I remember having a similar autograph book when I was in grade school, where my classmates wrote doggerel verses  --  "On this page of pinky-pink, I sign my name in Waterman ink"  --  and signed their names. This memento has disappeared in the years since my grade school days.

But who owned the autograph books in the old lap desk, and how far back into the mists of time do they go?
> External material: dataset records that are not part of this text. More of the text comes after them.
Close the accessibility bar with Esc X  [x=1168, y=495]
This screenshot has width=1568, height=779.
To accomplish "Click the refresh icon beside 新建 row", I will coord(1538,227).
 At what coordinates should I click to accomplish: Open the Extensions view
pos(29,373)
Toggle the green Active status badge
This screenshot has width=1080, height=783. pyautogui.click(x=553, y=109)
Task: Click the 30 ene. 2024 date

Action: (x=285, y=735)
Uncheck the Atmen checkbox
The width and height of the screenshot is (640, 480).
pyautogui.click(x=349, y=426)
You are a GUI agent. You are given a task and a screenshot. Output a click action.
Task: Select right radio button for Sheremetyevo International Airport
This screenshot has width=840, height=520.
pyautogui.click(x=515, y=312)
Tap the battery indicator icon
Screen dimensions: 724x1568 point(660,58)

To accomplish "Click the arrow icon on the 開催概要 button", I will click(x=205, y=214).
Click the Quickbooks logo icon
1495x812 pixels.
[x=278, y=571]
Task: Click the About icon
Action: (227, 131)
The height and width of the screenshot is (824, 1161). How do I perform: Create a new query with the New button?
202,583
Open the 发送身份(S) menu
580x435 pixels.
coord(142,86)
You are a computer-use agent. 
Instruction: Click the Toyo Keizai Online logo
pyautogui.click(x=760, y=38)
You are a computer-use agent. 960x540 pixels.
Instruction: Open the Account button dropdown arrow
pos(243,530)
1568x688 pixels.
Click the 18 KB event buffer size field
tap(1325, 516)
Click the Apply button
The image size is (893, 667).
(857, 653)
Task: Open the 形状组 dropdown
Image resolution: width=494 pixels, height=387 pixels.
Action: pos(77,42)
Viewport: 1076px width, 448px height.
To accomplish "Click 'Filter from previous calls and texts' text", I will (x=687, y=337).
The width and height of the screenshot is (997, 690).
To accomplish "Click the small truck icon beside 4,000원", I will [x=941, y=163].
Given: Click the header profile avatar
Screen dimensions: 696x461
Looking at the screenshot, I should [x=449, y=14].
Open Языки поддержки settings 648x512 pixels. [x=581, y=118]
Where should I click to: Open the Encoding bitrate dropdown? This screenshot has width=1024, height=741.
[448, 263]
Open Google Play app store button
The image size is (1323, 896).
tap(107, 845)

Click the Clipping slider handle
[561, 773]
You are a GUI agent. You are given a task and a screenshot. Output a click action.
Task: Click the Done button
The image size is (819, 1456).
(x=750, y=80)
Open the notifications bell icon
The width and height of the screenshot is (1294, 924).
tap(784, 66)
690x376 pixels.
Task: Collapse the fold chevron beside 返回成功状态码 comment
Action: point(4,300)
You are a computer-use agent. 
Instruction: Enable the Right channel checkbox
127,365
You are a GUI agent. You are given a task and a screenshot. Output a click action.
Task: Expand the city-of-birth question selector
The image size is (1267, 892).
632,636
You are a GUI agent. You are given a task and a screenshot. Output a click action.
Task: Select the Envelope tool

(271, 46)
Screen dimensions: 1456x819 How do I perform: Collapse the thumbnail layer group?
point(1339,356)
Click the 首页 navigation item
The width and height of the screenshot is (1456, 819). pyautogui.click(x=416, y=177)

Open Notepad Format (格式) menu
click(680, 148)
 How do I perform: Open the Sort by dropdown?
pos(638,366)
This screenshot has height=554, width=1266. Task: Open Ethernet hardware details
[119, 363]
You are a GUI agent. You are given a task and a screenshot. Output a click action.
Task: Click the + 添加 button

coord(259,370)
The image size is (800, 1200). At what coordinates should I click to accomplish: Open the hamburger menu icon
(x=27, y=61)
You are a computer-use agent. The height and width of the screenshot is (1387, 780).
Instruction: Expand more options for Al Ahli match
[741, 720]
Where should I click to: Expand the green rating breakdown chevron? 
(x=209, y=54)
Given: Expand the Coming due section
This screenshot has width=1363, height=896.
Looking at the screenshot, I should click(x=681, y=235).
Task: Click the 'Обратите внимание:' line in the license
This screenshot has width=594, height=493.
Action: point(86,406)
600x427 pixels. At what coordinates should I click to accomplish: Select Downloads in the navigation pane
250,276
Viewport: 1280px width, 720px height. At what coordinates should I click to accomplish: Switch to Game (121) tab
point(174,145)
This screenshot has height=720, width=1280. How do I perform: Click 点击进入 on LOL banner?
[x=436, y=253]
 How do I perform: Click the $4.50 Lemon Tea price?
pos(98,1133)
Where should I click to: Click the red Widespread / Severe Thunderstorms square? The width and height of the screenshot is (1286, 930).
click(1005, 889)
                                                                     *     *     *

Jonas Van Slyke
Once upon a time, a tall man named Jonas tended a lock along the Erie Canal in the village of Mindenville in the Mohawk Valley. Jonas and his wife Margaret had three daughters  --  Kittie, Minnie, and Mary, and later a little boy named George. Kittie was my great-grandmother, born in 1868. The three sisters most likely attended a one-room schoolhouse a short walk from their home.

The youngest daughter, Mary, called Matie, born in 1874, received a small keepsake album, perhaps as a Christmas or New Year's gift when she was ten years old. Hers appears to be the oldest of the three albums. It is not clear who the other two booklets belonged to.

Matie's autograph album

Two of the earliest entries in the album were written by her sisters. On January 26, 1885, her sister Minnie wrote, "When you are old and cannot see, put on your specks [sic] and think of me."

Inscription dated Jan. 26, 1885

On February 8, 1885, eldest sister Kittie wrote, "These few lines to you are tendered by a friend sincere and true hoping but to be remembered when far away from you."

There are also inscriptions by Matie's grandfather, David D. Van Slyke (1813 - 1893), whose elegant script contrasted with his less than perfect spelling.  Grandpa David was particularly fond of Bible and hymn verses:

Undated inscription by David D. Van Slyke

Matie's teacher also wrote in her autograph book:

Note from teacher Ida Fox, November 16, 1885

On the last page, Matie herself wrote, "Don't steal this book for fear of shame . . . " The rest of the inscription is unreadable, the pencil marks rendered illegible by the passage of time. Unfortunately, Matie did not live to the old age her sister's message expected. She died a few days after Christmas in 1888, at the age of only fourteen years and nine months. Her keepsake album keeps her memory alive 125 years later.

In our throwaway era of today, what keepsakes will you leave behind to keep your memory alive a century from now?